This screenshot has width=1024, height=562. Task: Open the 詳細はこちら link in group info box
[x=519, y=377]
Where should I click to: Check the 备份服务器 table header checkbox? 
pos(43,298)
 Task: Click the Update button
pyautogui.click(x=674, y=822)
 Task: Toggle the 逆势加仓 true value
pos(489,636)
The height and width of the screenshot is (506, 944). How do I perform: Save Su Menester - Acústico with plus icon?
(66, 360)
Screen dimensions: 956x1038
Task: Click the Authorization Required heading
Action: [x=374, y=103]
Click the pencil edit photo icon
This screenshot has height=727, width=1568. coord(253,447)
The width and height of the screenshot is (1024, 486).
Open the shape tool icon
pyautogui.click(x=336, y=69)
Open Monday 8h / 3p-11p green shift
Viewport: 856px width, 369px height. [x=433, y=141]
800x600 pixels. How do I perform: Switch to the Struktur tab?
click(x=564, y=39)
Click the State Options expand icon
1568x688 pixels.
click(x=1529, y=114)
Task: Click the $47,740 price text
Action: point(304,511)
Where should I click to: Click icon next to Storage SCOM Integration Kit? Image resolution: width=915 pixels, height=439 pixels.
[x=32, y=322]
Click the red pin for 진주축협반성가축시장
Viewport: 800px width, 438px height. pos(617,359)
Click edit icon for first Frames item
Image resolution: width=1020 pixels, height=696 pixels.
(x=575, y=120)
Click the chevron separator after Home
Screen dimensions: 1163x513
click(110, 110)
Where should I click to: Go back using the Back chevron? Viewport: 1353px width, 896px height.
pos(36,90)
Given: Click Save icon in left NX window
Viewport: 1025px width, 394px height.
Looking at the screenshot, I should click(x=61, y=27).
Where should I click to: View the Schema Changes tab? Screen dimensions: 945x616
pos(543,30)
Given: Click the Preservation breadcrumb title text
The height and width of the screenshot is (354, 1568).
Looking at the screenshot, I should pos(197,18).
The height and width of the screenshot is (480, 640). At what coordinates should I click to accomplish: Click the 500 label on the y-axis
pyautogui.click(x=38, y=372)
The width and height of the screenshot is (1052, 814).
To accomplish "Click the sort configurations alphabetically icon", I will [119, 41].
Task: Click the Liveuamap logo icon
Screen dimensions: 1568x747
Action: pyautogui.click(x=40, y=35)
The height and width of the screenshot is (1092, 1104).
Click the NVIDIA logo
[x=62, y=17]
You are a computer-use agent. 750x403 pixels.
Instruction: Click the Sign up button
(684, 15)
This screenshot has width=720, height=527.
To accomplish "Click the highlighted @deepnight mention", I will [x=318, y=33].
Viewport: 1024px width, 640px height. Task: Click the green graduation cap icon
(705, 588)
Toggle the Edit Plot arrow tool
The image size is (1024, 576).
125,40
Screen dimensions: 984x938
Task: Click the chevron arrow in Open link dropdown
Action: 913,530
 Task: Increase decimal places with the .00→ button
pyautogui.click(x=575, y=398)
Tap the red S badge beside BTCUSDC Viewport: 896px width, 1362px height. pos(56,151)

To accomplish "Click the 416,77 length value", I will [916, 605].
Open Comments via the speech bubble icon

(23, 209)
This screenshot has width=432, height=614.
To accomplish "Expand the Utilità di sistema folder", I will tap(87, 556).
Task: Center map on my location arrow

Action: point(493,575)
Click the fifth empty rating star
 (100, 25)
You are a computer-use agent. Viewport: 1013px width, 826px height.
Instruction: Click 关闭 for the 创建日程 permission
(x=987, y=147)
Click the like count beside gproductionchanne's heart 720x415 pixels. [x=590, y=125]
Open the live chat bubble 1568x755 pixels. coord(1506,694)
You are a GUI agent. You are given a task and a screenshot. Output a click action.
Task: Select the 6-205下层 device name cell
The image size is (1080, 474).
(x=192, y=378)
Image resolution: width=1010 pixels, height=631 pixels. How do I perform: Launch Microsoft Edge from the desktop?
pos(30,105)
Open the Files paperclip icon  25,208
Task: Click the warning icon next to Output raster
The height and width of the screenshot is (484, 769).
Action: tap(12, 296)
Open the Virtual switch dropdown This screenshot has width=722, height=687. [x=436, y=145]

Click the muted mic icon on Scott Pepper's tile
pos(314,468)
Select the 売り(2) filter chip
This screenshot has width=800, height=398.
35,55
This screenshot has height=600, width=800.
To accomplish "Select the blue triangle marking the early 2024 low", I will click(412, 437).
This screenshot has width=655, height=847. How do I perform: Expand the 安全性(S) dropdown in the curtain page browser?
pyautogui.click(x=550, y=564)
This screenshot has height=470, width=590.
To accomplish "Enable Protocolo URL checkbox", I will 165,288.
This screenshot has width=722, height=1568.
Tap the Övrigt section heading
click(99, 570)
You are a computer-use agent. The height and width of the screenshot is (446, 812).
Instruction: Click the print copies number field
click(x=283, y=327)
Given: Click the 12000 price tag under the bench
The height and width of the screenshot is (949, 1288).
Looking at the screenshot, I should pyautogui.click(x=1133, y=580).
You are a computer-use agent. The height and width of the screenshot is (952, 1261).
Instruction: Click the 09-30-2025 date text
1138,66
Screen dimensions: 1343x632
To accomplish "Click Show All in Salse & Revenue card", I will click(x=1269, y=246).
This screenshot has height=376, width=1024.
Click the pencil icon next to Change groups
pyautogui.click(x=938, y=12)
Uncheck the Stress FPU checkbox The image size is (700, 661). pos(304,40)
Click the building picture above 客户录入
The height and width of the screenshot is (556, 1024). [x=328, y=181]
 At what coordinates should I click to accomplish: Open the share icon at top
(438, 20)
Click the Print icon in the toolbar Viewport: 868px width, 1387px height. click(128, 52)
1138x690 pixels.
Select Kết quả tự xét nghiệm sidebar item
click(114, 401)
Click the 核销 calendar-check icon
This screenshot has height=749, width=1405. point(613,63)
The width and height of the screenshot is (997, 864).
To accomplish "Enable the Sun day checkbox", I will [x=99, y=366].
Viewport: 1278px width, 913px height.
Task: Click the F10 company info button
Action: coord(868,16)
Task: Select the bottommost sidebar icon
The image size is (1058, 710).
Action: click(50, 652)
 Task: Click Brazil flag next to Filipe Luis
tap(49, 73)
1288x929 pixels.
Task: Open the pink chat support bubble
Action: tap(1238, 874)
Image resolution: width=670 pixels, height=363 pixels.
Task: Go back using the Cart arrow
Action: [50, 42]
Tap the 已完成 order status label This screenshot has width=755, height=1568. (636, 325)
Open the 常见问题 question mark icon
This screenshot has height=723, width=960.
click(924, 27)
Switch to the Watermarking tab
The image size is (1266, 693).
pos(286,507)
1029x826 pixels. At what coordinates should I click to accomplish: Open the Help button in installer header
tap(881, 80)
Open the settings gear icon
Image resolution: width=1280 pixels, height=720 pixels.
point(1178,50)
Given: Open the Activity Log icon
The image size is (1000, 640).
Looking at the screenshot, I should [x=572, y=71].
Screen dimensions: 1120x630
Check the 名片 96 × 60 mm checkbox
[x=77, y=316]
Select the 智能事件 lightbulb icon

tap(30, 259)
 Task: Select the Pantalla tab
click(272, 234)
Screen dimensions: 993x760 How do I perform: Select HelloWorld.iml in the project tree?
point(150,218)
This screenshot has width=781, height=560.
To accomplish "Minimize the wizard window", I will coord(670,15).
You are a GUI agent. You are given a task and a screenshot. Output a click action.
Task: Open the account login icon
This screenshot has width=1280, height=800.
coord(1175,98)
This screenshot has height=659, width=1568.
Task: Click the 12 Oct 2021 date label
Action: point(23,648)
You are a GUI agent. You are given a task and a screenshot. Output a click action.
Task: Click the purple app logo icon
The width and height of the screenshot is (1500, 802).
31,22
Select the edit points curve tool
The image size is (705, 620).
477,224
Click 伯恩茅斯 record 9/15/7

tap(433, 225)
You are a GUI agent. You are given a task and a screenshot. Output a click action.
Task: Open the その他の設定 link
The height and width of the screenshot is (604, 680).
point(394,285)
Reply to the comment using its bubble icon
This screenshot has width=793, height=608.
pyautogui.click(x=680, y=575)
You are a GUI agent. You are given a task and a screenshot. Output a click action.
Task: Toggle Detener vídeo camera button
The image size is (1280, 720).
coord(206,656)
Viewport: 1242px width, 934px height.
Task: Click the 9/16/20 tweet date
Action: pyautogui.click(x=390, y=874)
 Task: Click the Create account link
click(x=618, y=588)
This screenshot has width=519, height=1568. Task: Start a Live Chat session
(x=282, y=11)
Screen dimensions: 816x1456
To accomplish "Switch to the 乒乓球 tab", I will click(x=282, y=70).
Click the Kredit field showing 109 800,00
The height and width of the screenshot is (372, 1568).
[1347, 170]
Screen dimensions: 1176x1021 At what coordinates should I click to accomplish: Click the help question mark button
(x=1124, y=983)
══════════════════════════════
◆ ABOUT THIS EXERCISE: The expected answer is an exact copy of the lines above, beginning at the line with "Where should I click to: Click" and ending at the line with "Click the chevron separator after Home", with both ends in.

◆ REPLY:
Where should I click to: Click icon next to Storage SCOM Integration Kit? Image resolution: width=915 pixels, height=439 pixels.
[x=32, y=322]
Click the red pin for 진주축협반성가축시장
Viewport: 800px width, 438px height. pos(617,359)
Click edit icon for first Frames item
Image resolution: width=1020 pixels, height=696 pixels.
(x=575, y=120)
Click the chevron separator after Home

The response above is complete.